Monday, 14 August 2017

Orchestral erosion

Nowadays, there are orchestras - including orchestras with an impressive history of serious music making and with a tradition of programming high-quality classical repertoire - which begin to explore the commercial, easy-listening music as can he heard to 'illustrate' TV commercials, and which is cultivated in musicals for the masses, and which is especially enjoyed by people with enough musicality to appreciate simple tunes but without the sophistication to hear more than the sound a serious work makes. Orchestral programming increasingly includes works by young composers who grew-up with pop music in their ears, translating it into some simple orchestral garb, and presenting it as 'contemporary music' - because, pop music is, for them, the ultimate and only new music there is around. All this shows a shift in the nature of the symphony orchestra from a cultural institution as something benefitting society, towards a commercial enterprise serving a clientèle, like a restaurant.

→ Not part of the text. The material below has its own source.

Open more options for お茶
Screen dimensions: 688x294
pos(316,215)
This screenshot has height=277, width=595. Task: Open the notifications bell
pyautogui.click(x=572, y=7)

To some extent, an orchestra is serving an audience, but it is supposed to be a 5 star top enterprise and not a fast food hub. But in the new populist commercial perspective, a 'new' audience is addressed, an audience without any understanding of classical music and which, like the aforementioned composers, have grown-up with pop music in the ears, as the only reference framework as far as music is concerned. The classical music audience is perceived as shrinking, and in an attempt at survival, orchestras are trying to get younger, still innocent listeners, into the concert hall, or to get their attention in parking lots, jazz clubs, railway stations or any location other than something like a concert hall.

Gradually, professional management staff at orchestras are leaving the working place, due to age or other job prospects, and younger staff is coming-in, who have studied at university or some other institution where music has been touched upon as a subject, but who also have pop music in their ears. Instead of focussing on classical music, where the symphony orchestra has been developed for, they are only too relieved to see the opportunity to use the pressures of finance and building new audiences as an excuse to follow their own pop music tastes, so that they can combine the necessary with the personal pleasures, so much more attractive than the burden of cultural heritage and the fight for artistic quality.

Here, the lack of music education across the educational board results in the erosion of one of the greatest cultural phenomenae the world has ever seen. Since politicians have also gradually been replaced by the pop loving breed, from that side there is not much appetite to support what in their eyes is merely a dying culture, for which they never had any interest anyway. And the populist mood of our times dictates gestures towards its demands of gratification, and not support for 'privileged, elitist, expensive toys for the happy few'.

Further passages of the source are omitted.